Nasi spokojnie kontrolowali grę i spokój trwał do 15 minuty. Wtedy to Przemek Kazimierczak odbił strzał przed siebie, a dobitki już nie dał rady wybronić i zrobiło się niemiło. Na dokładkę nasz bramkarz pobiegł z pretensjami do sędziego i dodatkowo zarobił jeszcze żółtą kartkę. Rehabilitacja przyszła szybko, bo już w 18 minucie kiedy to Przemek wybronił naprawdę trudny strzał. Zaczęliśmy odnosić wrażenie, że mimo pozornej wyższości technicznej naszych graczy, goście z Nowego Dworu są jacyś bardziej wyrazistsi i zdecydowani na boisku. Wyglądali na bardziej zdecydowanych na podjęcie walki wręcz, byli też szybsi.
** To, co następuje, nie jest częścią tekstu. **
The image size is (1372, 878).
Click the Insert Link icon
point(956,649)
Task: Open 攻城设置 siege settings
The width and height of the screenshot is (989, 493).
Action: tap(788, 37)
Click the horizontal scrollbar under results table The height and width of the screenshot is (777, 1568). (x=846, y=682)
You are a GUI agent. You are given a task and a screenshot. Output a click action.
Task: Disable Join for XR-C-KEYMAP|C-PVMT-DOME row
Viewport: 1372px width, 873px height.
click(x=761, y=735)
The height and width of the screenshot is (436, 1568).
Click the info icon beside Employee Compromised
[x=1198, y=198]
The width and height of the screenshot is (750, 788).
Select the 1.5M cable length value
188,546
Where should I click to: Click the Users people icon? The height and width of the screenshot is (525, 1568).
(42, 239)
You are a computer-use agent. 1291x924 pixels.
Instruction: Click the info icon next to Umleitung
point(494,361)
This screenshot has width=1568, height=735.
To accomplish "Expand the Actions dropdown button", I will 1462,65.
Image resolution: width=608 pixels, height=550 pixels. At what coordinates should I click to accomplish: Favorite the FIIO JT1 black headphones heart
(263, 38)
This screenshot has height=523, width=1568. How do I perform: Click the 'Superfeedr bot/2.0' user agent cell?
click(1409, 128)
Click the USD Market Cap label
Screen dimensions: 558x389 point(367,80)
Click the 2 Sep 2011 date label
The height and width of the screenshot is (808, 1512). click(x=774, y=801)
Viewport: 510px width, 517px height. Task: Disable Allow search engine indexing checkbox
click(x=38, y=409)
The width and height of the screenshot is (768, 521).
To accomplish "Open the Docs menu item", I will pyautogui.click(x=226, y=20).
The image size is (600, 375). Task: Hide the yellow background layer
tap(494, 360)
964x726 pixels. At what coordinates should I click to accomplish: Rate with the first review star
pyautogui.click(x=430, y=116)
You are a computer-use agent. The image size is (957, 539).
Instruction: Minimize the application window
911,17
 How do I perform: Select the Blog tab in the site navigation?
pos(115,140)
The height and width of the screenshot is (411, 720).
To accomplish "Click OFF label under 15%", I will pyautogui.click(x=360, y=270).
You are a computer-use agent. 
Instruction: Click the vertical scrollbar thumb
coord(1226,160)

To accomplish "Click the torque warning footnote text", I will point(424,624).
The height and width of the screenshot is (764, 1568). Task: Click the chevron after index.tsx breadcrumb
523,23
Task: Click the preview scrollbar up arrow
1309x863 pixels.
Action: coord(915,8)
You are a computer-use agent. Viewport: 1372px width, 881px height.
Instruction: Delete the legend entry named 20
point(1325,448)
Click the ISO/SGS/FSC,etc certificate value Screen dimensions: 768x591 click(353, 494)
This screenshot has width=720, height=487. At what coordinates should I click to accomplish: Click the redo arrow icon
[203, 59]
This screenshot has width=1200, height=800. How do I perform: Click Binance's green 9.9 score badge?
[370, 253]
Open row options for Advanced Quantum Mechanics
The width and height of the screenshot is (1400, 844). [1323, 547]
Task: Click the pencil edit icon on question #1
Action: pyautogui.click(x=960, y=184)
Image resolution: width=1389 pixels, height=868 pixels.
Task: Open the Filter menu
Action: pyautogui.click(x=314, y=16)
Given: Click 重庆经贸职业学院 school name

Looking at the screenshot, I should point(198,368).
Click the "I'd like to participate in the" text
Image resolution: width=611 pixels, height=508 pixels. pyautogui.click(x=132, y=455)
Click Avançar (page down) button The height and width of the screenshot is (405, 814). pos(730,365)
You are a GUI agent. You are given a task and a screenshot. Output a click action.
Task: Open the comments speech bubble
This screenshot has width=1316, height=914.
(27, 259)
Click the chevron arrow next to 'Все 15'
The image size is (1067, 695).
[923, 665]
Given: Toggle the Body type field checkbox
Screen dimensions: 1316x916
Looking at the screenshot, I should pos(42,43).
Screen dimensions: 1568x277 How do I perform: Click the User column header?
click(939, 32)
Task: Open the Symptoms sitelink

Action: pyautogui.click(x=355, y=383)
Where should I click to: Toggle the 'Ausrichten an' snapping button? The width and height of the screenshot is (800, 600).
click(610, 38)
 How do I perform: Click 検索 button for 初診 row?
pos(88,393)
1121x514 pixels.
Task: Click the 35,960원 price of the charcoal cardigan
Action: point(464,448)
Pierwszą klarowną sytuację mieliśmy chyba w 35 minucie – strzał Krystiana Pieczary, po rykoszecie róg, a po jego wybiciu ostry kocioł w polu karnym gości, strzał Michała Zapaśnika obroniony, a dobitka Piotrka Augustyniaka z linii pola bramkowego poszybowała ponad poprzeczką.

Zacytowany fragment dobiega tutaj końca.